London trains to Henley-On-Thames leave from Paddington and take around 90 minutes.
The Seven Sisters, Seaford to Eastbourne
If you want to feel like you’ve really ‘gotten out’ of London for the day, then it’s the Seven Sisters hike from Seaford to Eastbourne that we recommend for its momentary detachment from city life. The white cliffs are, of course, a beautiful sight to behold but this trek offers so much more that that; lighthouses, beach towns and rolling hills all add to the charm of the coastline… and there’s not a tube station in sight. Bliss. The full route covers 13.8 miles and takes around seven hours to complete. Finish up on Eastbourne’s promenade and pier for an authentic fish and chip dinner.
London trains to Seaford leave from Victoria and take around 90 minutes.

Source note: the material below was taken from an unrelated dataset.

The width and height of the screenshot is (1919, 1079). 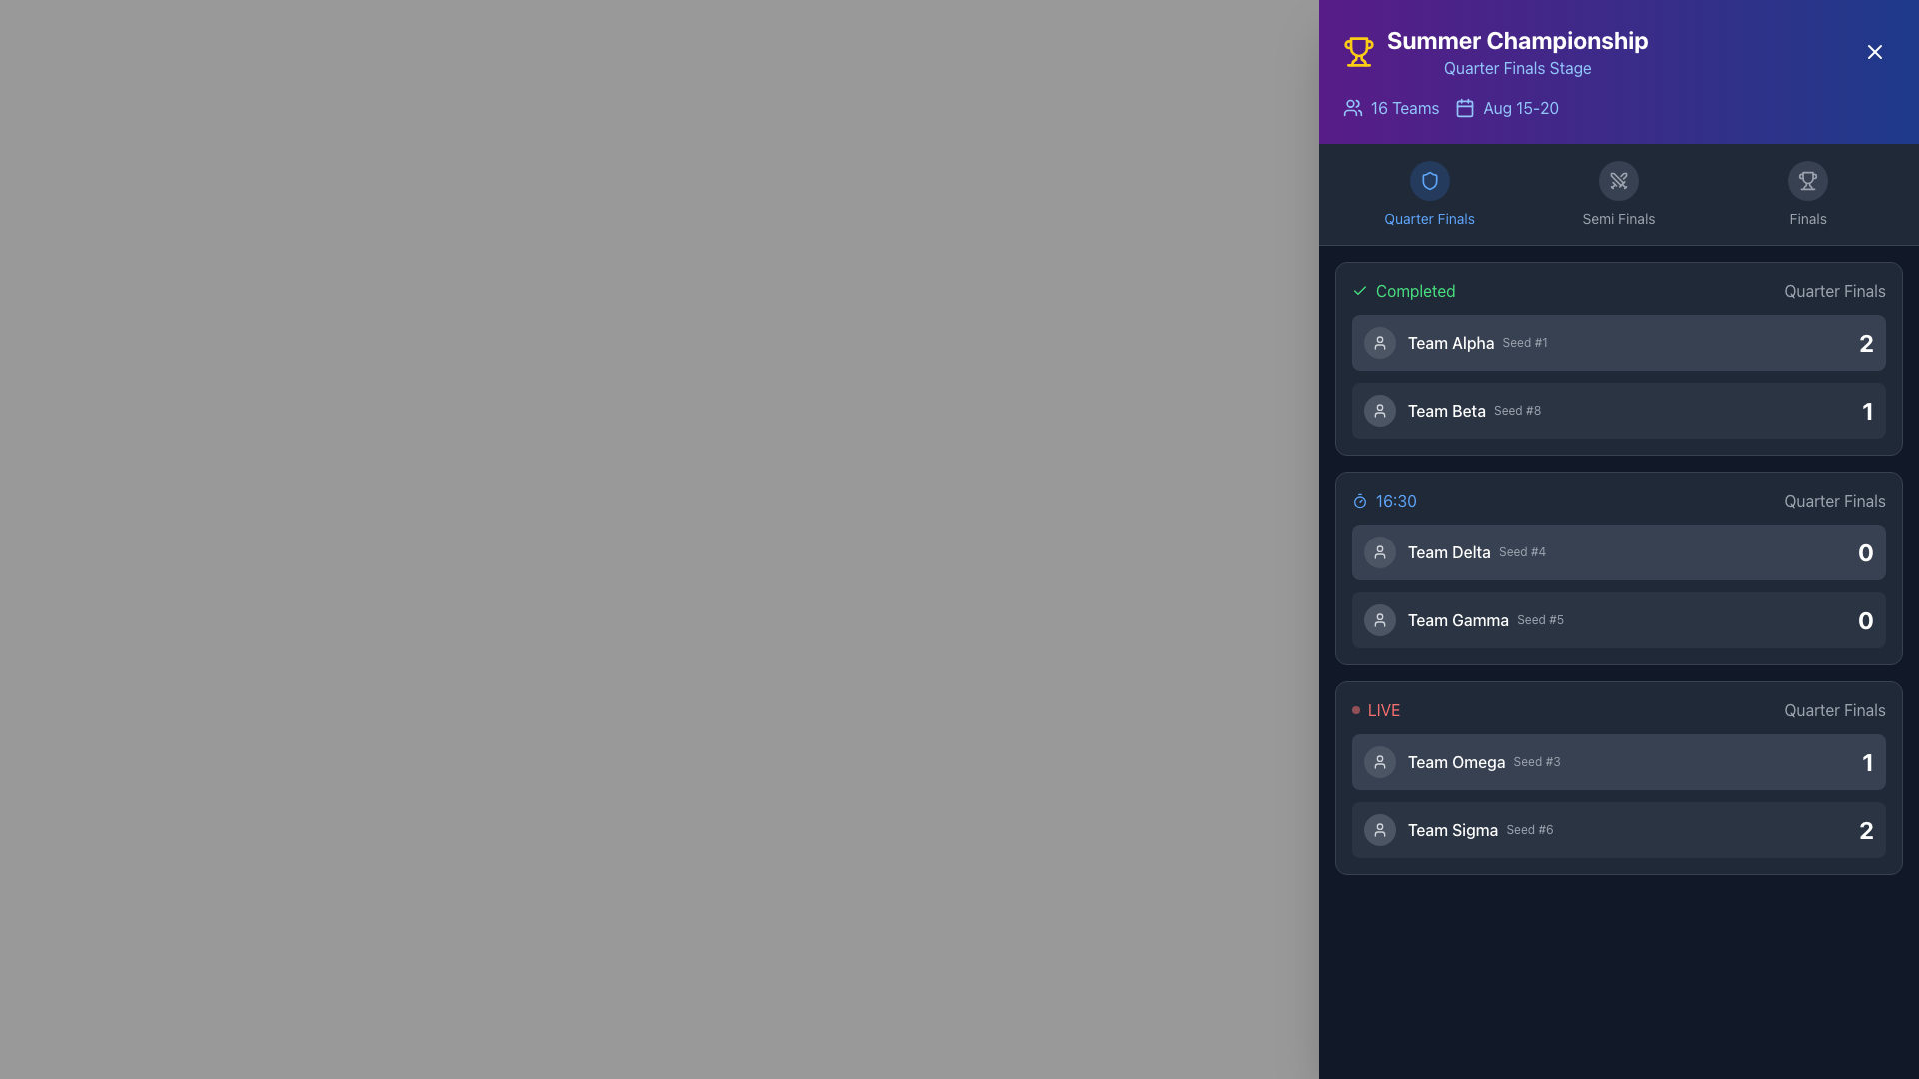 I want to click on the shield icon representing quarterfinals, so click(x=1428, y=181).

It can be easy to overlook something that’s pretty much on your doorstep so for that reason, we’re reminding you of the beauty that is Hampstead Heath. North London’s natural haven and the perfect place to head to if you’re looking for a walk among the autumn leaves followed by a hearty English roast dinner, The Hampstead Circular, as it’s so called, starts and finishes at Hampstead underground station and it journeys through the heath as well as passing by Highgate Cemetery and stopping at a viewpoint at the top of Parliament Hill. If you’re in the mood for a little added culture, you can take a detour to the oldest pub in London, the Spaniards Inn, to enjoy both the area’s history and a welcome drink.
Take the Northern Line to Hampstead.
Epping Forest Oak Trail
The beauty of the Epping Forest Oak Trail for Londoners is that it’s on the tube map – just at the end of the Central Line to be exact. It’s far enough away from the centre of the city that it feels completely separate but it’s close enough that a day trip is not only accessible time wise, but it can be covered by your Oyster card as well – bonus. Ideal for those looking to spot a little wildlife, there’s a deer sanctuary along the route and the forest is home to hares, skylarks, and other such creatures you’ll only spot in woodland areas. It’s a shorter trek than certain other walks in our line-up (just 6.6 miles) which might add to its appeal; it starts and finishes at Theydon Bois tube station.
Take the Central Line to Theydon Bois.
Egham To Runneymead
A manageable circular walk through woodland terrain, the Egham to Runneymead trek is not only beautiful but it’s also steeped in historical significance. It passes Langham Pond – a designated site of special scientific interest due to the endangered species that it houses – as well as wetlands and brightly coloured meadows. Taking around two hours to complete, the 3.7 mile route is also situated close to Windsor Castle and its surrounding town which is well worth a visit post walk, not least for its coffee shops and picturesque cobbled streets. A great choice for those less dedicated to a lengthy trek but still seeking some nature and a little shopping fix all at once.
London trains to Egham from Waterloo take around 40-50 minutes.
Kingston to Ham House
If Hampstead’s that little bit too north but you don’t fancy journeying too far outside of central London then perhaps Kingston holds more appeal as a start and finish point? The Kingston to Ham House route leads you along one of the more scenic sections of the River Thames, through Richmond Park and past the beautiful Ham House and Garden which coincidentally, is also home to The Orangery café – a great spot for lunch mid-ramble. The entire trip (without the lunch break) will take around 3.5 hours as it covers eight miles of varied and beautiful London landscape.
London trains to Kingston from Waterloo take around 3o minutes.